# [DATA FOR PROCESSING]
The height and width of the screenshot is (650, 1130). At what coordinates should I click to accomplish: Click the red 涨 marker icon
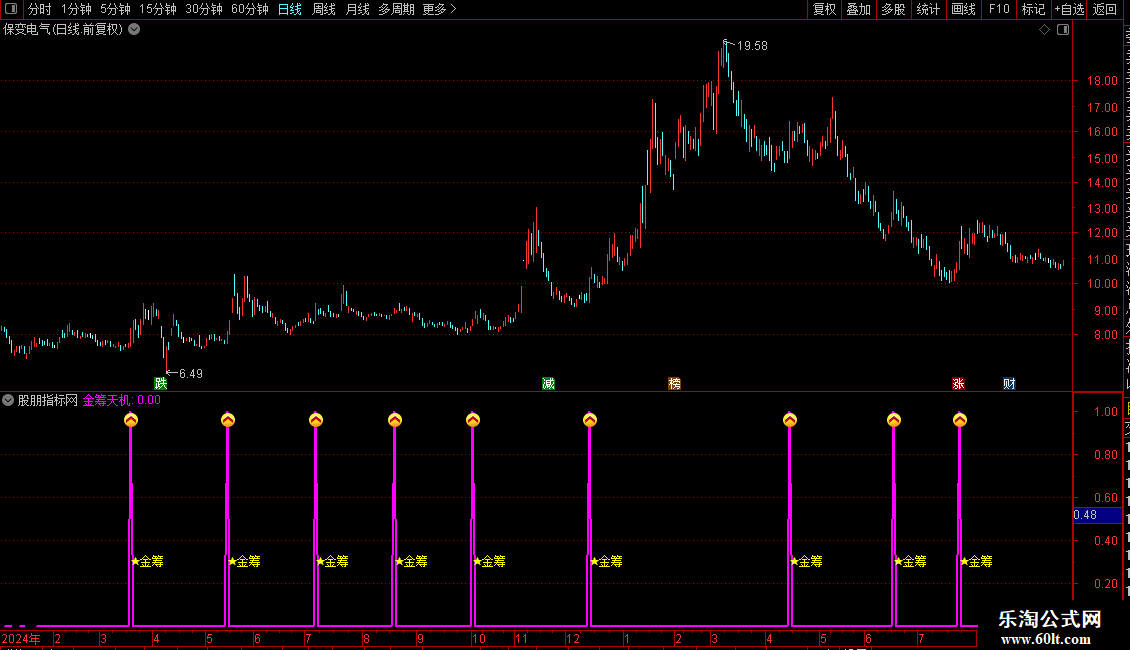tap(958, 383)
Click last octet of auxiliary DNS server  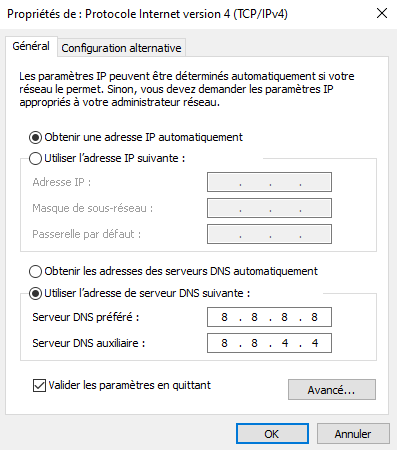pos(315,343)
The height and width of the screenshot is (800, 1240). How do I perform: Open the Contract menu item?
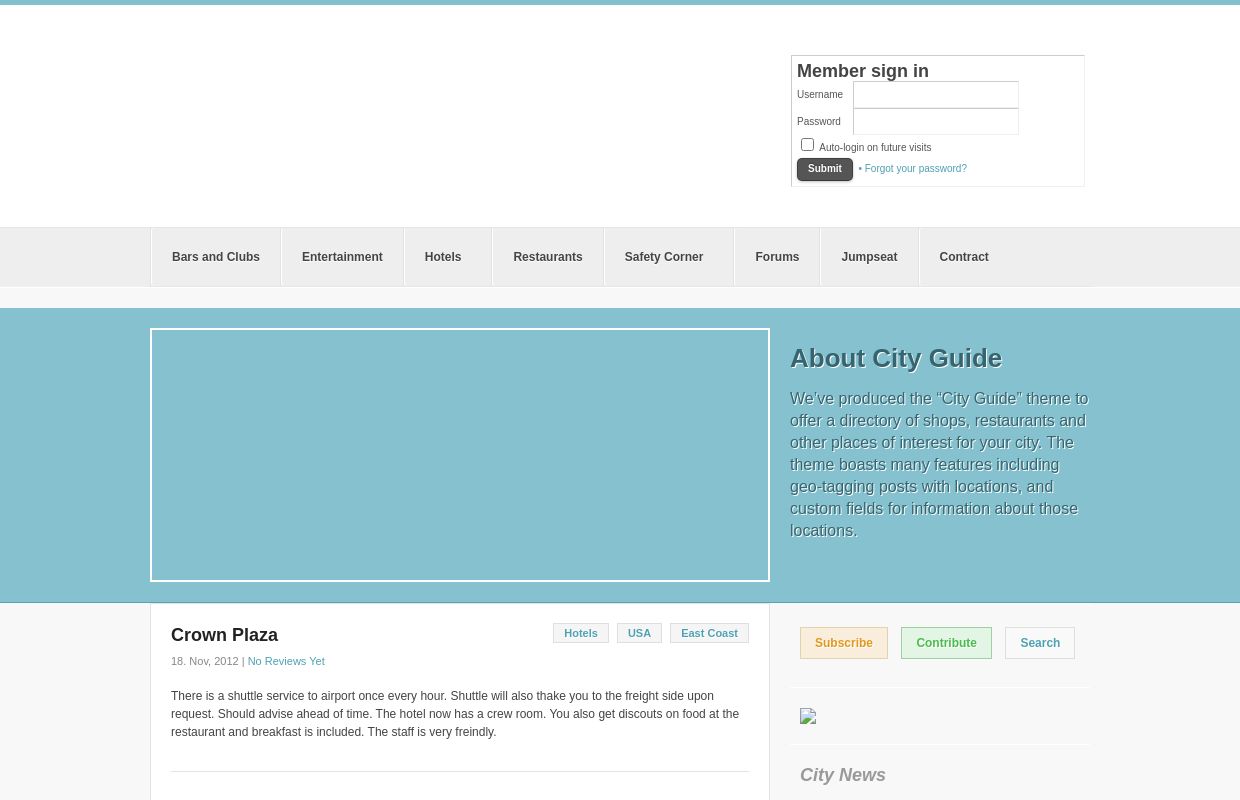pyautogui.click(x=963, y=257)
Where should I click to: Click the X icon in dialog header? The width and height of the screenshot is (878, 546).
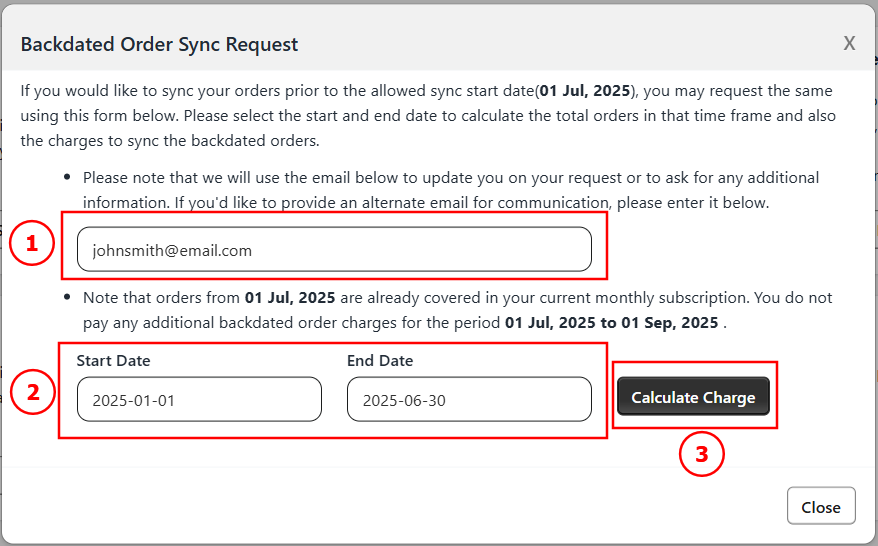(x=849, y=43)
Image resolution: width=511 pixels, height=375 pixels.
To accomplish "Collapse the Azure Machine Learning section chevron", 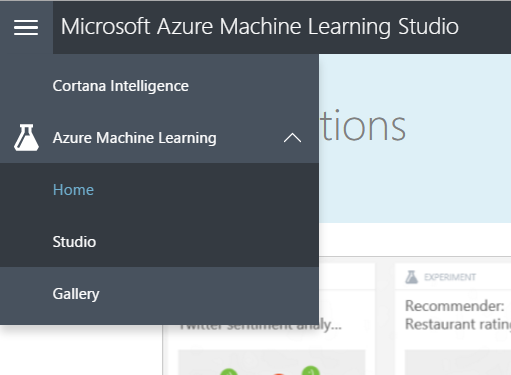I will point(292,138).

# [WHAT THIS TASK INVOLVES]
Count how many lines of the listing contain the string "width", with case counting. Reply with the number only.

# [ANSWER TO THE PROBLEM]
4